Une analyse m’a semblé assez pertinente parmi toutes les tentatives d’explications. Le sport – le foot en particulier – restait, jusqu’à peu, un domaine réservé aux hommes où ils pratiquaient l’entre-soi et les blagues sexistes graveleuses en toute liberté. L’arrivée assez récente des femmes dans cet univers – voulue par quelques passionnées elles-mêmes, et renforcé par les besoins de parité d’une société en mutation – a jeté le trouble. Les quelques candidates tombaient au milieu d’une ruche pleine de testostérone ; elles étaient souvent considérées comme des imposteurs ne devant leur place, bien sûr qu’à des faveurs sexuelles. Potiches, imcompétentes, allumeuses, ces femmes ne sont définies que par leur sexe. D’où une avalanche d’avanies qu’elles ont dû subir pendant plusieurs années…
Le reportage est touchant. Les récits sont souvent émouvants, et on voit à quel point ces femmes ont vécu un enfer. Ces images sont donc hautement salutaires pour provoquer un sursaut et une prise de conscience. Bravo à Marie Portolano d’avoir ouvert le débat sur la place publique. Les femmes ont toute leur place dans le sport télévisuel. La force physique n’est, en aucune façon, une condition nécessaire pour commenter un sport physique. Et la beauté est assurément un plus, mais sûrement pas la raison unique de donner une mixité, de type plante verte, au journalisme sportif de nos chaînes.

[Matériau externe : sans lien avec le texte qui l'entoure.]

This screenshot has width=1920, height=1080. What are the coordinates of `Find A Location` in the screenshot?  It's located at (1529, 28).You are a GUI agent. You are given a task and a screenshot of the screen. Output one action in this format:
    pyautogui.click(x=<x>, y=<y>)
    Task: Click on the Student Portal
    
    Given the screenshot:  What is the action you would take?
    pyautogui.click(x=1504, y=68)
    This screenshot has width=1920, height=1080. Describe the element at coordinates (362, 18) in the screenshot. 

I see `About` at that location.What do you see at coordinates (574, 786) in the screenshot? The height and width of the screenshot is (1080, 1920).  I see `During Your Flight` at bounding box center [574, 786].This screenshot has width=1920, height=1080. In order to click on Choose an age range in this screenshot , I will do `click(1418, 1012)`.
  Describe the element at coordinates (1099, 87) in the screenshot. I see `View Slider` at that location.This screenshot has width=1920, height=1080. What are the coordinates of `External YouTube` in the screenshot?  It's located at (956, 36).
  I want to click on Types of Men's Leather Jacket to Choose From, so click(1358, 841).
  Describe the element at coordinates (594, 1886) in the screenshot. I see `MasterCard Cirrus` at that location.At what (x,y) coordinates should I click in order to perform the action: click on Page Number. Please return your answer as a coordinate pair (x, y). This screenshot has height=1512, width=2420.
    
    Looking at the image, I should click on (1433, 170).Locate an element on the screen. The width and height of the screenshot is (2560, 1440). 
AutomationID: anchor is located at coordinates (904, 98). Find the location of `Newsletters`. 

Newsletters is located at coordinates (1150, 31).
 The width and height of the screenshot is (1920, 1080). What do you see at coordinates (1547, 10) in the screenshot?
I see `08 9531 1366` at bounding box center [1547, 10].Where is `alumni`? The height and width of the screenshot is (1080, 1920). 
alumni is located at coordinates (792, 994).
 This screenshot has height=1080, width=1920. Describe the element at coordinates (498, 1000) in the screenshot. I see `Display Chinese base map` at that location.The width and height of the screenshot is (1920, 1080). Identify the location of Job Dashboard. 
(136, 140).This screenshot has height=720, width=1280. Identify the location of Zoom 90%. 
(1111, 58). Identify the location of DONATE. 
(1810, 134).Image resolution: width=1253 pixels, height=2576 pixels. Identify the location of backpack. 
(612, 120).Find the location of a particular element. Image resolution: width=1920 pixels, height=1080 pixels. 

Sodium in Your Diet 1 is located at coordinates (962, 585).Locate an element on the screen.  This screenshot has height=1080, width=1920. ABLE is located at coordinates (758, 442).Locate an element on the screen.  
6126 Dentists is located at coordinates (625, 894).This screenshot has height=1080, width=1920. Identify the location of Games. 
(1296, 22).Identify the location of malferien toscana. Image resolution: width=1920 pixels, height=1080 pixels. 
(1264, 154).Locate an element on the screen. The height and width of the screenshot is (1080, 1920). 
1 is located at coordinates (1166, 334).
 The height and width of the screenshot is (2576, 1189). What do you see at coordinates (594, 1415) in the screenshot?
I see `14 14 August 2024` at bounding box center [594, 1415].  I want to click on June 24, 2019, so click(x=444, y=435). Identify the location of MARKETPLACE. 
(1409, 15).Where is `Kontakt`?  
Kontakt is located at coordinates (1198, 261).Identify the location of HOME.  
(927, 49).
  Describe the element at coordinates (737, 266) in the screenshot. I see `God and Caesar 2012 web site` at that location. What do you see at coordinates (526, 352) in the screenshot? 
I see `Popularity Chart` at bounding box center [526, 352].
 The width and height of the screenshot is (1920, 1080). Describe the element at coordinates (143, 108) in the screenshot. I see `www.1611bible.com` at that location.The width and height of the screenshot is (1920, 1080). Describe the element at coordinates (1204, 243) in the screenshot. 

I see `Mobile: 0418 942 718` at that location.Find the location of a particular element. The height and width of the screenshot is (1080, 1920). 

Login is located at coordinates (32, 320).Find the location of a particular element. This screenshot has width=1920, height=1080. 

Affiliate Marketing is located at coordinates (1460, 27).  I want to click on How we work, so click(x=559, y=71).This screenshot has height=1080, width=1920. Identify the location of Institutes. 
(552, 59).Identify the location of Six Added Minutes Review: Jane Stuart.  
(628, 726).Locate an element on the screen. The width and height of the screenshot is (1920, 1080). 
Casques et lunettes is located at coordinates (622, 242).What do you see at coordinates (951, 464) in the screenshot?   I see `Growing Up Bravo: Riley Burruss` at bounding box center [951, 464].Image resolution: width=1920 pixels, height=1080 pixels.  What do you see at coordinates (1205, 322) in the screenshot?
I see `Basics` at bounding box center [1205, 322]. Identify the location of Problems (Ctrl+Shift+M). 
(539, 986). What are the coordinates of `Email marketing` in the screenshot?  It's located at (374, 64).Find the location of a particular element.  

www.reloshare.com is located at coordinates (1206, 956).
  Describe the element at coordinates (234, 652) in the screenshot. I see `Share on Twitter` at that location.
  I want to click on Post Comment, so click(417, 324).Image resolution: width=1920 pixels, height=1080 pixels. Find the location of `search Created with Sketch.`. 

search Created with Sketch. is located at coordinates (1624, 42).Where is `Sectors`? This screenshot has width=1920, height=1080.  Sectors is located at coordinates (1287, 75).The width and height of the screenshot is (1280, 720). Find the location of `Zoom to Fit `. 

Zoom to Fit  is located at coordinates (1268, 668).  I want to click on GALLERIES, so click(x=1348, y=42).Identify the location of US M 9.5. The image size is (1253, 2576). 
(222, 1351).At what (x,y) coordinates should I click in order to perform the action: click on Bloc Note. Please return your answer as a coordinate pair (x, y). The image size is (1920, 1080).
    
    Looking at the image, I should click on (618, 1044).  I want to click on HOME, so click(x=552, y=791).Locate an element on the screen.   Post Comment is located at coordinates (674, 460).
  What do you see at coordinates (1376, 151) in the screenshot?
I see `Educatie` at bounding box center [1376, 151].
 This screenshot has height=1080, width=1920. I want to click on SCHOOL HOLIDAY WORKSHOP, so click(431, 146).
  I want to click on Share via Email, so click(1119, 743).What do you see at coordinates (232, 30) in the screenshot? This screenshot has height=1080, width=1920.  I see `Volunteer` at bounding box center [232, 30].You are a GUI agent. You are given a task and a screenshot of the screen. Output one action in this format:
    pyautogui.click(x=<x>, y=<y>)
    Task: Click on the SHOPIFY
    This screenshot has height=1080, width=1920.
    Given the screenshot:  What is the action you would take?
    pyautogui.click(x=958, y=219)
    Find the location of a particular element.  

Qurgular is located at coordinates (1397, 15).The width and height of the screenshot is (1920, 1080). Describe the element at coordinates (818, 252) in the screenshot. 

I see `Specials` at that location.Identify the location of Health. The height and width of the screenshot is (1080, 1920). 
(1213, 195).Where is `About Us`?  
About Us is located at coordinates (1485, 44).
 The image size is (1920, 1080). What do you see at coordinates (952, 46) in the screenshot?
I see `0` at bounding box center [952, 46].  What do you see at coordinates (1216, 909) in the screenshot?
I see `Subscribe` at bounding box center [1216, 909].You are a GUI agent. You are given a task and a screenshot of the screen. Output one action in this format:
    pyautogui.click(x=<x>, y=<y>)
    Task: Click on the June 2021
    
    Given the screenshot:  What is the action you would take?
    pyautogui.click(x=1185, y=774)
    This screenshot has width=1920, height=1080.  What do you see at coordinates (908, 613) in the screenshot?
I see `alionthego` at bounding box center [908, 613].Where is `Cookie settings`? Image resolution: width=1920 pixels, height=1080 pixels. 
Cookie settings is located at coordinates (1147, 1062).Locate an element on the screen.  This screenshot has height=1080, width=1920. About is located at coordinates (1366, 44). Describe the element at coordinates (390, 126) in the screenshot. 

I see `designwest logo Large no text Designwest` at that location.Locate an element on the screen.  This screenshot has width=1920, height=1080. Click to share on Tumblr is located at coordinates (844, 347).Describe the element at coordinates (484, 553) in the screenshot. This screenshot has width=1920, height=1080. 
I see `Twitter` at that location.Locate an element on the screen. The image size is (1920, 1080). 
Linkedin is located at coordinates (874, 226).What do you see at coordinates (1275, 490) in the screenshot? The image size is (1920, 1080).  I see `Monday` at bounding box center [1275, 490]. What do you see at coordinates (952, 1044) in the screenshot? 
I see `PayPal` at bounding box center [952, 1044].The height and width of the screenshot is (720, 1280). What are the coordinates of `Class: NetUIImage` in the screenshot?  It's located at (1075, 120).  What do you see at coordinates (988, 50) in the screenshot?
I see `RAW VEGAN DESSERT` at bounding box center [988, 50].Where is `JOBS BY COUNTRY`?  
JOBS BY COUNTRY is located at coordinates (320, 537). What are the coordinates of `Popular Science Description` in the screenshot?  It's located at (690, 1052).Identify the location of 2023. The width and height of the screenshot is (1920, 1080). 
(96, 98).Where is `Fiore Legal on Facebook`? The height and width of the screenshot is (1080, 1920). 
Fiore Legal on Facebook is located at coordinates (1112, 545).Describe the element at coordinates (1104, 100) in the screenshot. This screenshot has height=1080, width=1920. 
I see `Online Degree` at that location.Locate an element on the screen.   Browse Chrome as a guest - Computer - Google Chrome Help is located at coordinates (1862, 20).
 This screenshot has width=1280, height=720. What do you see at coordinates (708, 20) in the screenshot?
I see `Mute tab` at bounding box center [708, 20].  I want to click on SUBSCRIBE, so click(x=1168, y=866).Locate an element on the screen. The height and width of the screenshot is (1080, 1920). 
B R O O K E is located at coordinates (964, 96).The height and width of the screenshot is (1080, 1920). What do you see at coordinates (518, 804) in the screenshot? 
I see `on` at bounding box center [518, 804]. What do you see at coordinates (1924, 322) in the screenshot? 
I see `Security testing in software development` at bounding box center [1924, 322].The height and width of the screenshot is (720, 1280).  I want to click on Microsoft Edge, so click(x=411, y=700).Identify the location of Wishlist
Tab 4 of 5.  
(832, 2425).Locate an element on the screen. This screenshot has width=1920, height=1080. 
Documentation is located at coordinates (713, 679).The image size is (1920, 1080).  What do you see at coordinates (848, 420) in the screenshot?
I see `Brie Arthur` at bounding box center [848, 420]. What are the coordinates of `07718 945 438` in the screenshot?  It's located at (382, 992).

Bravo, encore une fois, pour ce reportage qui est d’une grande puissance. Ces témoignages sont nécessaires pour entraîner des changements qui apparaissent déjà dans les jeunes générations. J’espère juste que notre société n’évoluera pas totalement vers le modèle américain de relations totalement neutres entre les sexes. Nous avons besoin d’échanges marquées sous le coin de la séduction, y compris dans le milieu professionnel qui offre de multiples occasions de rencontres. Il serait dommageable à mes yeux que nous perdions notre longue tradition de badinage et de compliments adressées occasionnellement au beau sexe. Le tout est de trouver le juste équilibre. Et de traquer les beaufs qui ont du mal à contraindre leurs hormones. Hélas, ils sont encore nombreux dans certains sports collectifs. Un triste constat, mais les choses changent… C’est heureux, et ce reportage ne peut que jouer en ce sens.